Cabedelo was founded on November 4, 1585, around the Forte de Santa Catarina, a fortress built by the Portuguese in order to defend the entrance to the Paraíba River estuary and the city of Filipeia de Nossa Senhora das Neves, now known as João Pessoa. In 1597, french ships and a combined force of French and Potiguara soldiers burned the fort and razed the town.

During the Dutch invasions of Brazil, the battle of Cabedelo took place, where the city withstood Dutch attacks for three years until being finally conquered in 1634. At the time of Dutch domination, between 1634 and 1654, the city was renamed Margaretha (Margarida).
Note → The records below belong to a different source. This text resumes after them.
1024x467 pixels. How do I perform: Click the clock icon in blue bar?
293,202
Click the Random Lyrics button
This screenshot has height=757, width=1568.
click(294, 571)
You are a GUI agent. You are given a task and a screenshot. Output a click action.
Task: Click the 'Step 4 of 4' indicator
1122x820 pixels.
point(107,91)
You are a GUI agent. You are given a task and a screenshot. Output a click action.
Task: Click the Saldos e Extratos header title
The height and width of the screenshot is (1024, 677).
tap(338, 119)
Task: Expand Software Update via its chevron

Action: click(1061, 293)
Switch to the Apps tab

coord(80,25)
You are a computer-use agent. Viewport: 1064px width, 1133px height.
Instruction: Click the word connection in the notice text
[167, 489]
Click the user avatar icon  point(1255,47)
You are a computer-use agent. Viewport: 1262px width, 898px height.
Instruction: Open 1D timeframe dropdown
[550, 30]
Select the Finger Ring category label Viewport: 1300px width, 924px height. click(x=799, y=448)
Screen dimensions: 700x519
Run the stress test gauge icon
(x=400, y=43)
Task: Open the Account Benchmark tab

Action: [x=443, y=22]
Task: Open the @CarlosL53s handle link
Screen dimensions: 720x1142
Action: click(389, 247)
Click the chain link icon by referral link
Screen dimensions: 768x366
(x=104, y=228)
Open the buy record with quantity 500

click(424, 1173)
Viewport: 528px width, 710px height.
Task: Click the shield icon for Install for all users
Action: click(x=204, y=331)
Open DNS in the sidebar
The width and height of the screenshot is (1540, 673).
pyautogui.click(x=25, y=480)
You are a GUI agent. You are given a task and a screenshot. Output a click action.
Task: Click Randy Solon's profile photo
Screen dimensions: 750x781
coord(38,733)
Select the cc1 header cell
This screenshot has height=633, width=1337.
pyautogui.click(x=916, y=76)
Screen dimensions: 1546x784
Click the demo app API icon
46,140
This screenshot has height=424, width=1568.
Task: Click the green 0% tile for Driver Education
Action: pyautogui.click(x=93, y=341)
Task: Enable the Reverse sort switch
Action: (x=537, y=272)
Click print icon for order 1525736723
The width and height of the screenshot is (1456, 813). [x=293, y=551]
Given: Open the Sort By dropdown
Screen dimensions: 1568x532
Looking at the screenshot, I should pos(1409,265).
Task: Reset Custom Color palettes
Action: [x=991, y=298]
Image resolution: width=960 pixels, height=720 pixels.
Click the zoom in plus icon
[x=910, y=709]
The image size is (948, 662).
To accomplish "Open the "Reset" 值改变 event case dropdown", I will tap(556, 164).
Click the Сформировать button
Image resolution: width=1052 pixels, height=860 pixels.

Cabedelo conquered and lost autonomy for the city of João Pessoa a few times. Through the Law 283, of March 17, 1908, Cabedelo obtained autonomy, which was elevated to the condition of a village. Later, the village lost the jurisdiction of town and municipality, by the State Law 676, of November 20, 1928, which annexed its territory to the municipality of the capital.

In an administrative division of 1933, it once again appeared as a district in the municipality of João Pessoa. With State Law 1 631, of December 12, 1956, Cabedelo once again returned to the category of municipality, consisting of a single district. That legal diploma created the district, by dismembering the capital. The installation of the new municipality was scheduled for April 4, 1959, however, it was installed on January 31, 1957.